Thaddine is perhaps more familiar to Four Corners residents as an award-winning painter and photographer. She is also a former dancer with Alvin Ailey, a caregiver to her wheelchair-bound mother, and a mentor to troubled teens. Amidst all that activity, she still finds time to train several days a week in Farmington and Ignacio, banging away at light and heavy bags, shadow boxing, and slamming hand pads with such power it smacks the guy holding them into the wall.

Her roster of accolades includes being a three-time world kickboxing champion and – her most coveted and proudest achievement – winning the Golden Gloves in 2000. She won that amateur stepping stone tournament, without prior boxing experience, while her now deceased father was in the audience. That memory still makes her wistfully happy and proud.

Although many people would like to see boxing abolished entirely, and as primordial a sport as it is, there’s no denying the conviction, the grit and the sheer guts it takes to get in the ring with another human being and overcome your fear and remain focused.

Growing up on the streets of Queens, traveling to matches in places as far flung as South Philadelphia, Las Vegas, Minnesota, Virginia and even North Dakota, or working out in everywhere from tiny boxing clubs to the world-famous, sweat-soaked, Gleason’s Gym in New York, Thaddine Swift Eagle Johnson has remained a powerhouse.

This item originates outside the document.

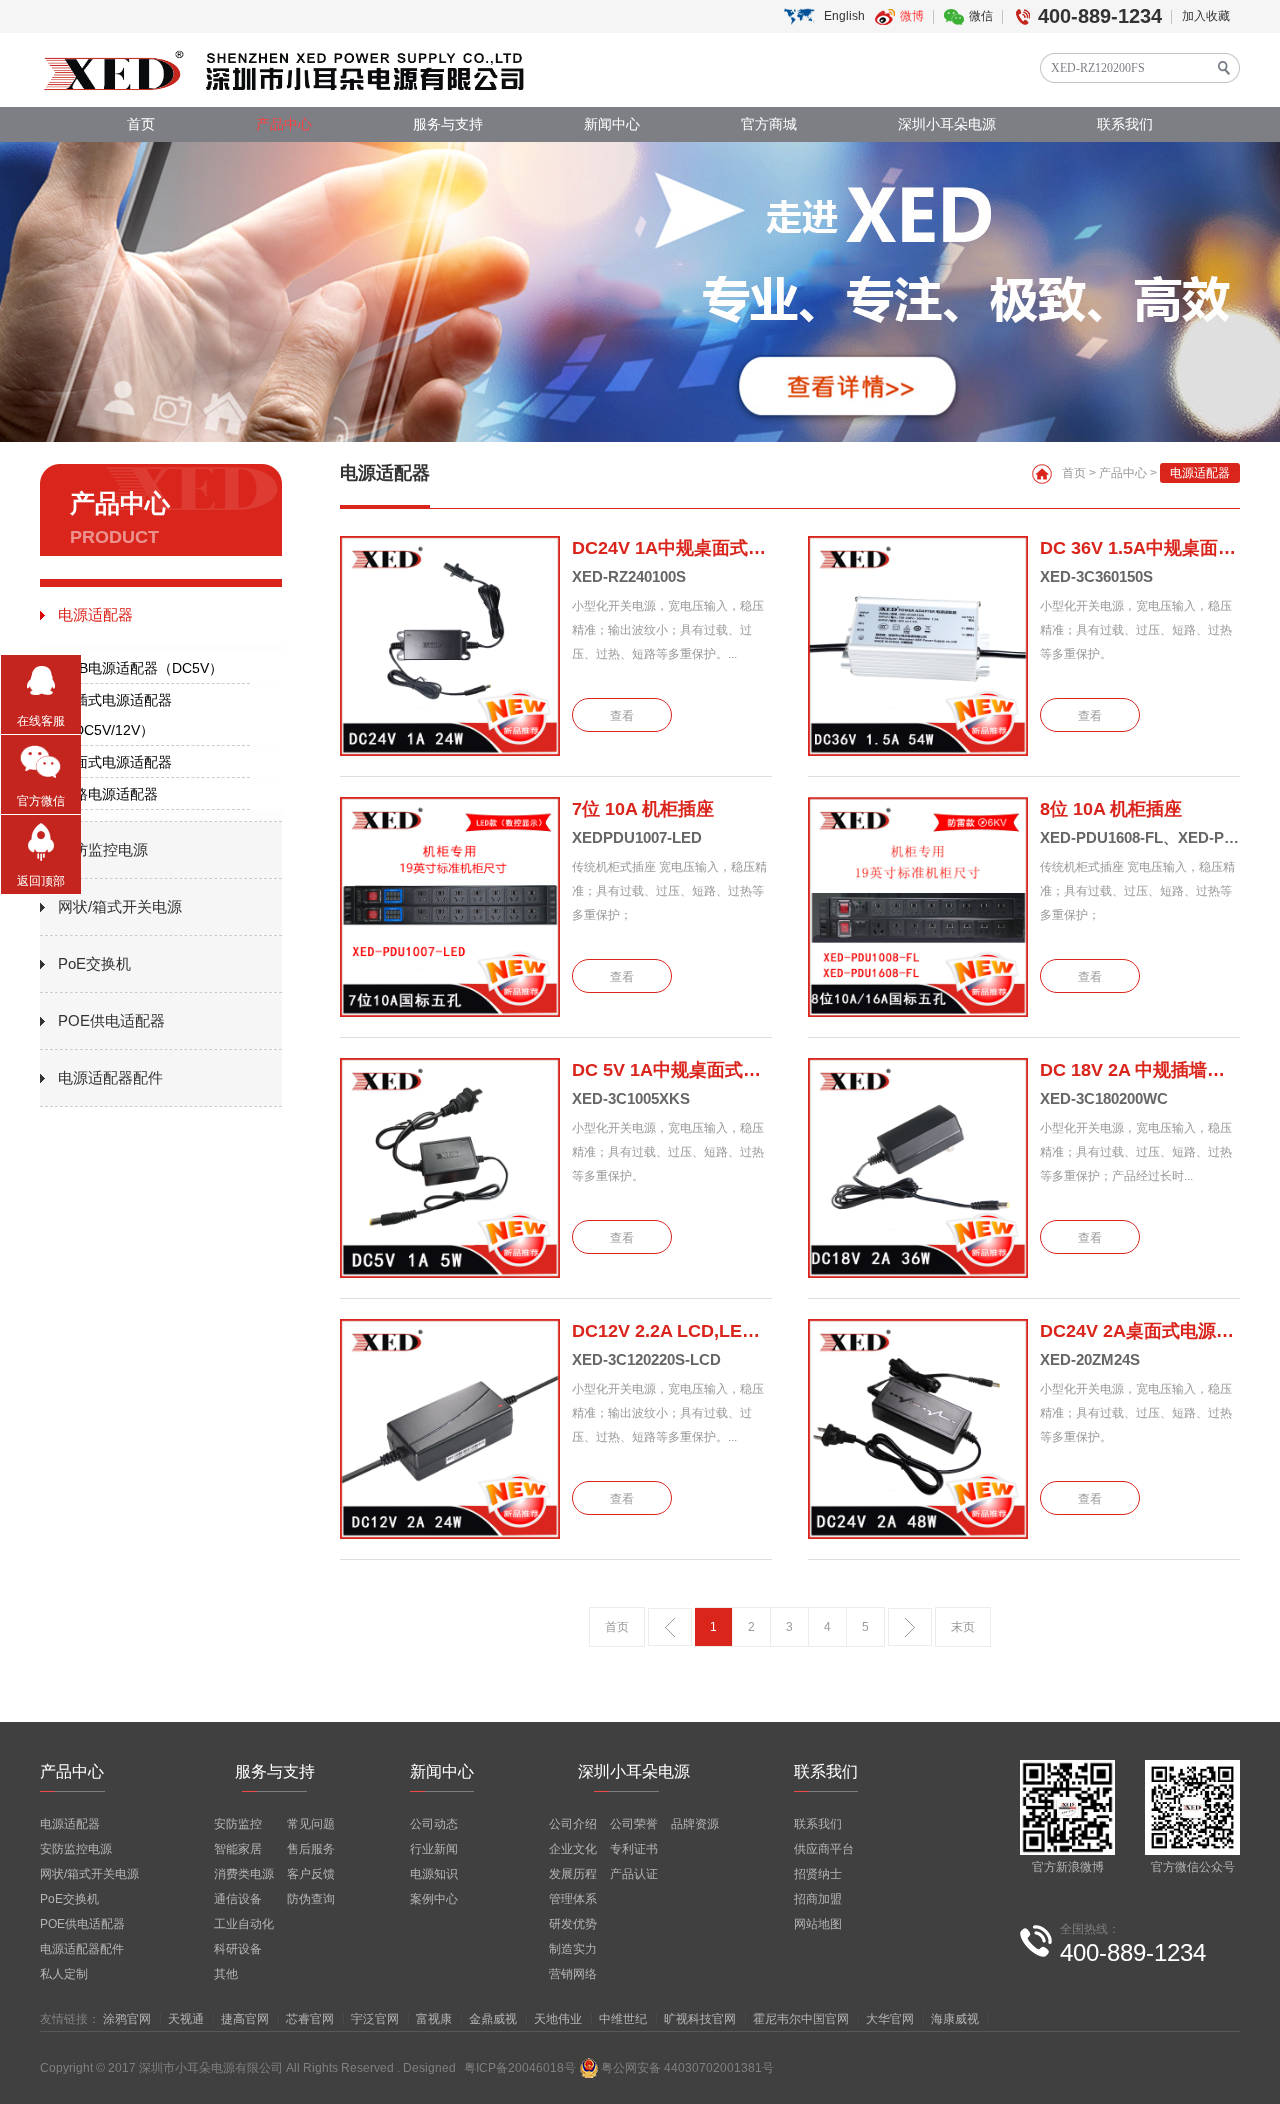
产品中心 (284, 124)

Her strength and speed in the ring is matched only by her fierce determination outside of it. Sitting, swathed in her electric-blue “Everlast” top, sipping a chai tea at a java joint in Durango, she exudes a calm, confident, persona; a warrior who can and will let nothing stand in her way of achieving whatever goal she sets for herself. She already has. •

Stew Mosberg is a freelance writer and boxing enthusiast. His father was a Golden Gloves lightweight champion, an uncle was a boxing gold medalist in the Olympics, and his brother was an Eastern Collegiate Flyweight Champion. Stew, however, prefers pounding the keyboard to being pounded by an opponent.